Murat İslik isimli genç de “Ben yeni mezun oldum ve ilk işimi buldum. Asgari ücretle çalışıyorum. Kendi ayaklarım üzerinde durmaya çalışıyorum ama çok zorlanıyorum. Kira, ulaşım, yemek gibi temel ihtiyaçlarımı karşılamakta bile güçlük çekiyorum. Asgari ücretin gençlerin hayallerine ulaşmasını engelleyen bir engel olduğunu düşünüyorum” ifadelerini kullandı.

‘Kimse açlık sınırının altında yaşamak istemez’

“Artık Dayanamıyoruz!” diyen Diyarbakır’ın Bağlar İlçesi’ndeki bir market işletmecisi Naif Pekkan, “Ben Diyarbakır’da market işletiyorum. Asgari ücretin artması elbette çalışanlarımızın haklı bir talebi. Kimse açlık sınırının altında yaşamak istemez. Ancak bizim gibi küçük esnaflar için bu durum adeta bir kabus. Her geçen gün her şey pahalılaşıyor. Elektrik faturaları, kira, gıda fiyatları uçuk noktalara ulaştı. Bu durumda asgari ücreti artırmak zorunda kalıyoruz. Ancak bu artışı karşılayacak gücümüz yok. Kâr marjlarımız zaten çok düşüktü, şimdi iyice sıfırlanmak üzere.

‘Borçla batmak üzereyiz’

Bir yandan çalışanlarımızı memnun etmek istiyoruz, diğer yandan da iş yerimizi kapatmamak için çabalıyoruz. Günde 16 saat çalışıyorum ama yine de yetişemiyorum.

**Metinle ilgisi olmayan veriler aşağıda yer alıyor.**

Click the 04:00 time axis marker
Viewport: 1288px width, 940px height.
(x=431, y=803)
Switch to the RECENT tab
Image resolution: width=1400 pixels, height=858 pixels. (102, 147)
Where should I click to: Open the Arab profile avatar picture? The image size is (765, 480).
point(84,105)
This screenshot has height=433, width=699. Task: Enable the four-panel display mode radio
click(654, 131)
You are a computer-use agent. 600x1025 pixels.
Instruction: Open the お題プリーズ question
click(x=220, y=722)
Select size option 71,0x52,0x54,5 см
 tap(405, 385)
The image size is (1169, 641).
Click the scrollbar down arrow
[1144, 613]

Bankalardan kredi çekmeye çalışıyoruz ama faiz oranları o kadar yüksek ki, çektiğimiz borçla batmak üzereyiz. Devlet yetkililerinden küçük esnafa daha fazla destek olmalarını bekliyoruz. Vergilerimiz düşürülebilir, kredi imkanları kolaylaştırılabilir. Böylece hem çalışanlarımızın alım gücü artar hem de bizler iş yerlerimizi kapatmak zorunda kalmayız.

‘Küçük esnafın sesini duysunlar’

Asgari ücret artışı elbette önemli bir konu ama bu konuyu sadece çalışanların değil, işverenlerin de gözünden bakmak gerekiyor. Biz de bu ülkenin birer vatandaşıyız ve geçimimizi sağlamaya çalışıyoruz. Umarım yetkililer bu durumu görür ve küçük esnafın sesini duyar.”

Sosyal bir sorun

Diyarbakır’da yaşanan bu tartışmalar, asgari ücretin sadece bir ekonomik gösterge değil, aynı zamanda sosyal bir sorun olduğunu bir kez daha ortaya koyuyor. Asgari ücretin belirlenmesinde, hem çalışanların yaşam standartlarının iyileştirilmesi hem de işletmelerin sürdürülebilirliği göz önünde bulundurulması gerekiyor.

Asgari ücretin belirlenmesinde hem çalışanların hakları hem de işletmelerin sürdürülebilirliği göz önünde bulundurulması gerektiğine dikkat çeken uzmanlar, “Asgari ücret, hassas bir dengeyi gerektiriyor. Hem çalışanların yaşam standardını yükseltmeli hem de işletmeleri zor durumda bırakmamalı. Enflasyonun etkilerini azaltmak için artış şart ancak, işletmelerin taşıma kapasitesi de göz önünde bulundurulmalı. Uzun vadede, ekonomimizin güçlenmesi ve istihdamın artırılması, asgari ücret sorununa kalıcı çözüm olacaktır” şeklinde konuştu.